═══ TEXT

Die Meisten kennen ihn als Autor von „Tschick“, dem Roman zweier 14-Jähriger auf Abenteuerreise im geklauten Lada durch die Ostdeutsche Provinz. Für „Sand“ wurde ihm der Preis der Leipziger Buchmesse verliehen. Das Schreiben an „Arbeit und Struktur“ war sein Weg, der Angst vor dem Tod bisweilen zu entgehen. Der Blog, der später als Buch erschien, wird heute als Hauptwerk betrachtet. Nach der Diagnose eines unheilbaren Hirntumors waren die Bücher Wolfgang Herrndorfs Weg, die Zeit anzuhalten.
Rauschhafte Zuneigung zum Leben
Liest man seine Bücher, wird klar: Da war eine „rauschhafte Zuneigung zum Leben“ in ihm, wie er in „Diesseits des Van Allen-Gürtels“ schrieb. Viel zu früh war dieses Leben zu Ende. Aber weil er so besessen war, vom Leben, vom Arbeiten, Malen und später vom Schreiben, hat er noch besessener gearbeitet, als klar war, dass er den Tumor nicht überleben würde. So wie er stets die Deutungshoheit über sein Werk behalten wollte, behielt er auch die Lebenszügel fest in der Hand. Er definierte selbst, wann und wo sein Abgang aus diesem Leben erfolgte, statt auf den Krebstod zu warten.
Selbstbildnis Wolfgang Herrndorf (Ausschnitt). Repro: Ines Wagner
Das aber thematisiert die Ausstellung im Literaturhaus nicht. Und gut so. Sie widmet sich dem Teil des Werkes von Wolfgang Herrndorf, der am wenigsten bekannt ist: Den Bildern. Bevor er anfing, Bücher zu schreiben, hat er in Nürnberg Malerei studiert. Er ist herausgestochen mit seiner Begeisterung für die Alten Meister und für alles Kreatürliche, berichten ehemalige Kommilitonen in SÜDLICHT, einer Roadshow des BR. Der Titel: „Was wissen wir noch nicht über Wolfgang Herrndorf?“ Das Video läuft in der Ausstellung. Puzzlestein um Puzzlestein wird ein Bild des Künstlers zusammengesetzt. Oder, um es im Kontext der Werkschau zu benennen: „Zitat um Zitat“.
„Macht einem manchmal Angst, die Natur“
Wolfgang Herrndorf war als Schriftsteller ein Perfektionist und ebenso als Maler. Tagelang hat er an Sätzen gefeilt, die seine Bilder untertitelten. „Metaphysik hin, Katechismus her, irgendwie war zu spüren, dass man hier nicht lebend raus kam“. Oder: “Macht einem manchmal Angst, die Natur.“ Messerscharf, präzise, lakonisch, auf den Punkt. Die Bilder/Sätze drücken Hochachtung vor der Natur aus und zeigen zugleich die lächerliche Unvollkommenheit des Menschen. Er bewunderte die Alten Meister, Raffael, van Eyck und Vermeer und zog die Klassik der Modernen Malerei vor.

══════
═══ BEREITGESTELLTE DATEN

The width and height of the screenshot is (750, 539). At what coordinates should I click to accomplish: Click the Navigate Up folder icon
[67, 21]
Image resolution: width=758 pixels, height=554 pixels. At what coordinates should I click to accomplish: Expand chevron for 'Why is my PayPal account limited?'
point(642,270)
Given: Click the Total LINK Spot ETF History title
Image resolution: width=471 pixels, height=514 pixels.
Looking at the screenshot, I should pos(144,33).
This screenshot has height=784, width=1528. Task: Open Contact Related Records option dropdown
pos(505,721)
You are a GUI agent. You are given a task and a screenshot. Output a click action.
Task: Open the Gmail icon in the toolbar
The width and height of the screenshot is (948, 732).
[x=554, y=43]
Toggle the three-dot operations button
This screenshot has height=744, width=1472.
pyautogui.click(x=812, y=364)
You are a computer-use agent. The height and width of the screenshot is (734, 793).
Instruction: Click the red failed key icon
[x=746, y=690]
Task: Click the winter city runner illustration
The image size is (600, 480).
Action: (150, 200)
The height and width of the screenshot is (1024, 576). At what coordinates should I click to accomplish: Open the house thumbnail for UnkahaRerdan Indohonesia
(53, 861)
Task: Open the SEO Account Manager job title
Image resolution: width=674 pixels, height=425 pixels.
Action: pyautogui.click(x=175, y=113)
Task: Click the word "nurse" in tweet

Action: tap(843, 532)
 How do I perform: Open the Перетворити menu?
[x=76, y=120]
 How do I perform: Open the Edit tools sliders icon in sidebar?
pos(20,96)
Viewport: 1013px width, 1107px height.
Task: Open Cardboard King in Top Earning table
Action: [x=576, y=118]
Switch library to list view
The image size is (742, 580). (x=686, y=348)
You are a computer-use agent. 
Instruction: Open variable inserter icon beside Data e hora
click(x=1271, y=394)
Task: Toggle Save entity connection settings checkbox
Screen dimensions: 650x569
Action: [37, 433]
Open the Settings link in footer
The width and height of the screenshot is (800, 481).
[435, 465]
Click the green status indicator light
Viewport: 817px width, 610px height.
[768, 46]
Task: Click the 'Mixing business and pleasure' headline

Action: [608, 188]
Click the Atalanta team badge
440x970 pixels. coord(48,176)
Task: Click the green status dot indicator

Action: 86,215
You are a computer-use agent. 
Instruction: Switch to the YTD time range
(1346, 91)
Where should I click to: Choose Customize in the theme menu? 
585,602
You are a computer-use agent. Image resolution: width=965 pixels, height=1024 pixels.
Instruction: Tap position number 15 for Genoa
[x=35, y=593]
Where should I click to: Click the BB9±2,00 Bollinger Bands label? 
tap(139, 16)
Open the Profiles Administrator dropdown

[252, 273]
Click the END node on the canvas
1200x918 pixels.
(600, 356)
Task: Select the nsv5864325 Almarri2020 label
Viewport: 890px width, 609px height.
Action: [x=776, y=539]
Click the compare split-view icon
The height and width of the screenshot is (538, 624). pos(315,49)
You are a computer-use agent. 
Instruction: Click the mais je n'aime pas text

══════

DEINE AUFGABEN:
A – Gib aus dem Text über Wolfgang Herrndorf alles von „Die Meisten kennen“ bis hinunter zu „die Zeit anzuhalten.“ wortgetreu wieder.
B – Beantworte zum Text über Wolfgang Herrndorf die folgenden Fragen:
(i) Für welches Buch erhielt er den Preis der Leipziger Buchmesse?
(ii) In welcher Stadt studierte er Malerei?
(iii) Welche Alten Meister bewunderte er?
C – Fasse den Text über Wolfgang Herrndorf in zwei Sätzen zusammen.

LÖSUNGEN:
A –
Die Meisten kennen ihn als Autor von „Tschick“, dem Roman zweier 14-Jähriger auf Abenteuerreise im geklauten Lada durch die Ostdeutsche Provinz. Für „Sand“ wurde ihm der Preis der Leipziger Buchmesse verliehen. Das Schreiben an „Arbeit und Struktur“ war sein Weg, der Angst vor dem Tod bisweilen zu entgehen. Der Blog, der später als Buch erschien, wird heute als Hauptwerk betrachtet. Nach der Diagnose eines unheilbaren Hirntumors waren die Bücher Wolfgang Herrndorfs Weg, die Zeit anzuhalten.

B –
(i) Für „Sand“.
(ii) In Nürnberg.
(iii) Raffael, van Eyck und Vermeer.

C – Wolfgang Herrndorf, bekannt als Autor von „Tschick“, arbeitete nach der Diagnose eines unheilbaren Hirntumors besessen weiter und bestimmte selbst, wann und wo er aus dem Leben schied. Die Ausstellung im Literaturhaus widmet sich seinen am wenigsten bekannten Werken, den Bildern, die er als Perfektionist mit lakonischen Sätzen untertitelte und die Hochachtung vor der Natur ausdrücken.